Work 30-40 cm of soil and ensure it’s rich organic matter. The looser the soil the easier it is to dig your salsify. We use the same soil recipe as carrots, 1/4 sand, 1/4 soil, 1/4 earthworm compost, and 1/4 well-composted manure. Blood and bone meal are added, along with seaweed fertilizer. Every year add 10-15 cm of compost to your bed.
Start by sowing seeds in spring as soon as the soil has warmed up. Sow seeds about 1.5cm deep in rows 30cm apart. Seedlings can take up to three weeks to appear. Once they have germinated, thin the seedlings out to leave 15cm between the young plants.
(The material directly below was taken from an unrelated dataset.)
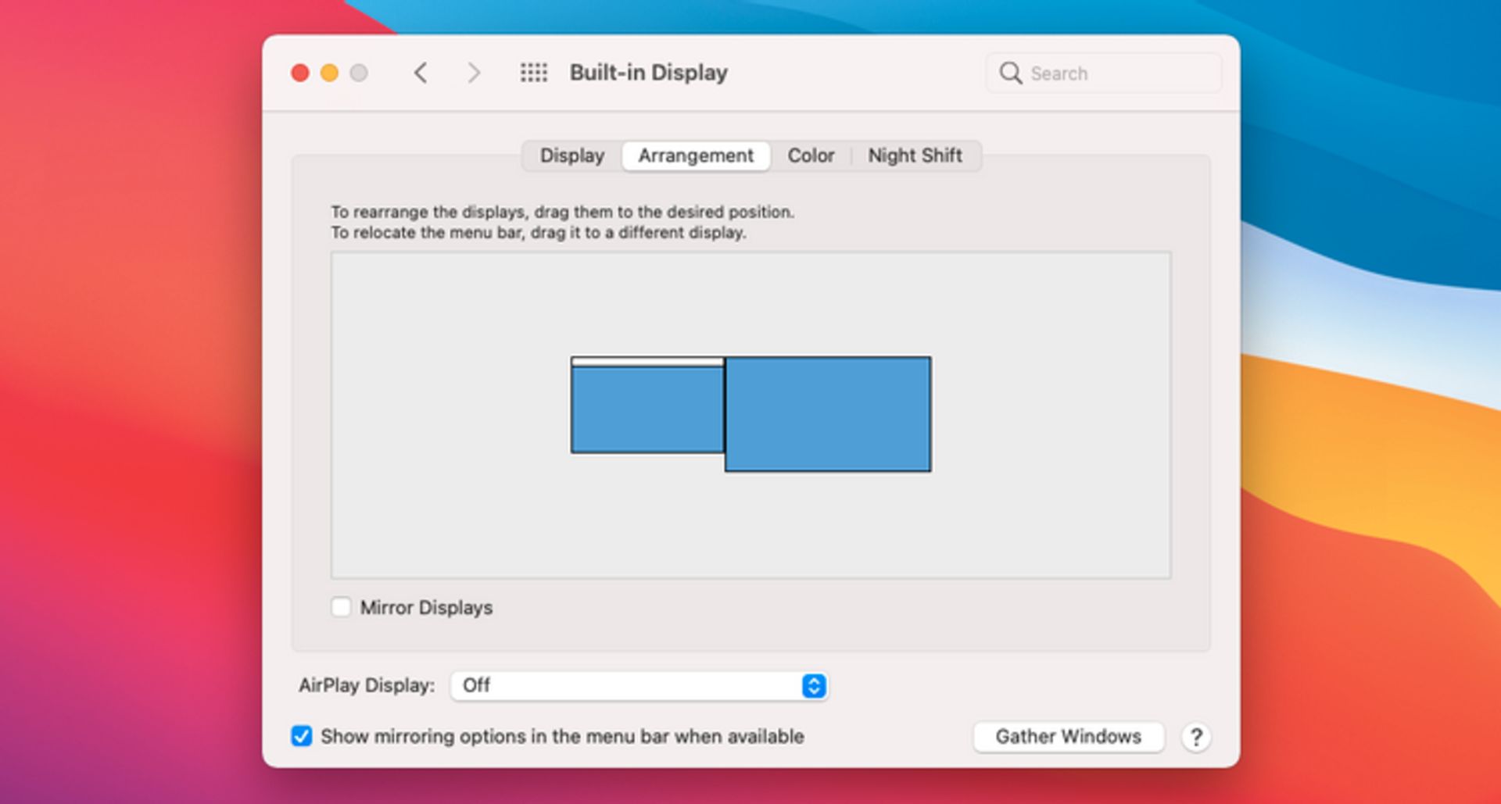1501x804 pixels.
Task: Open the Color tab
Action: point(811,155)
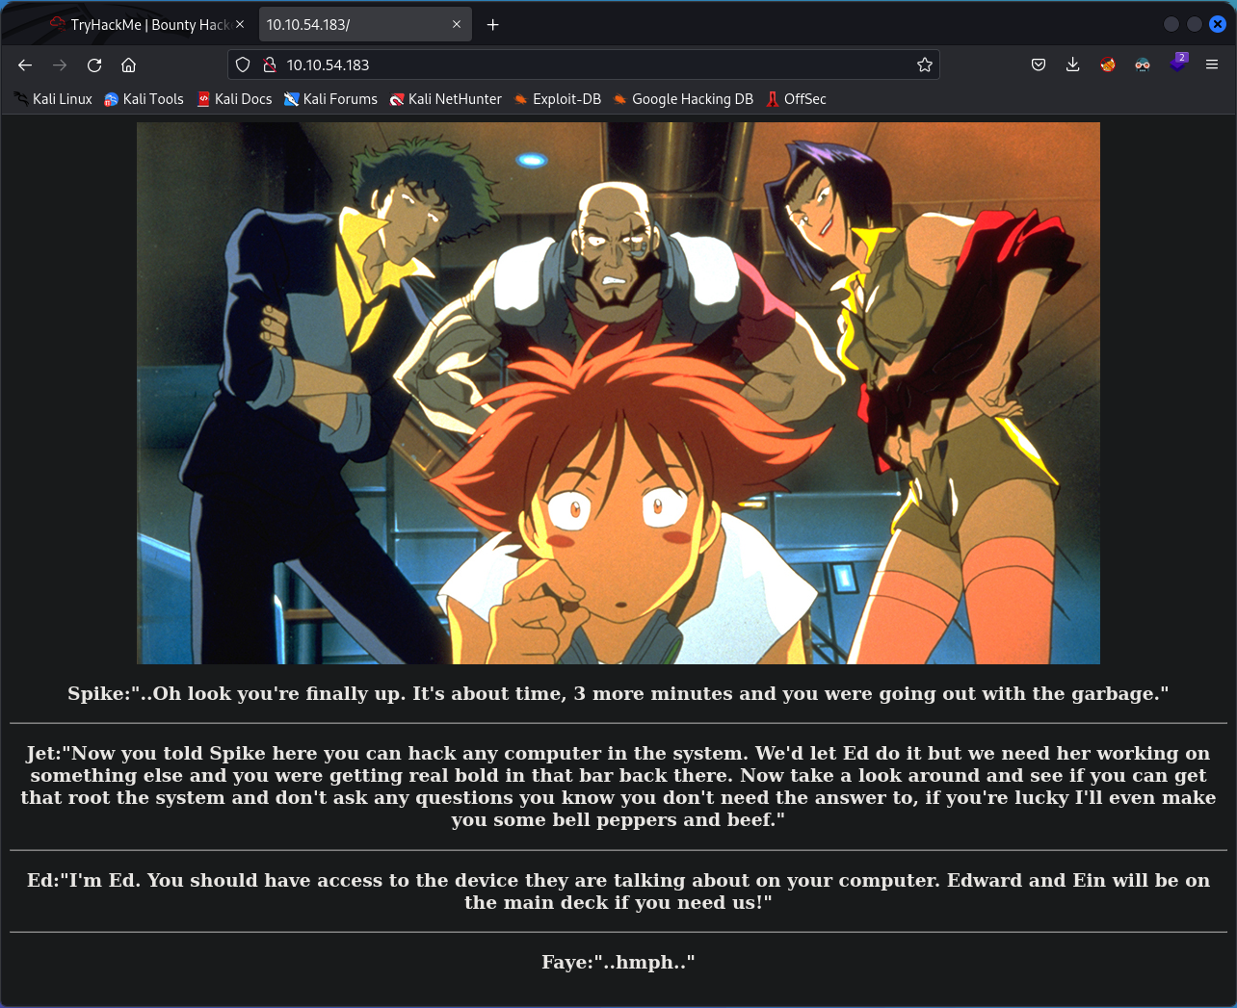Reload the current page

pyautogui.click(x=94, y=65)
Keep weeded.
Roots will be ready to lift from between September-November. You can leave them in the ground throughout winter where, just like parsnips, the flavor of the roots will improve with each frost. If you cover them with a fair bit of straw and row cover, you’ll allow yourself to harvest them during the winter months. If your winters are the kind where the ground freezes solid, lift what you need beforehand and store in boxes of damp sand to access them as required.
Harvest: This is where the exceptionally loose soil comes in handy. Since we take the time to make the beds for our root vegetables very lose our root vegetables can be harvested by hand. If your soil is a bit more compacted you can use a fork and work it back and forth to loosen the soil, then dig our the roots by hand. Since they are a long thin vegetable they do break easily which is why the loose soil comes in handy.
Use gloves so the latex in the skin doesn’t get too sticky. Peel the skin off the roots and boil for 10-20 minutes. Salsify is great in soups and stews.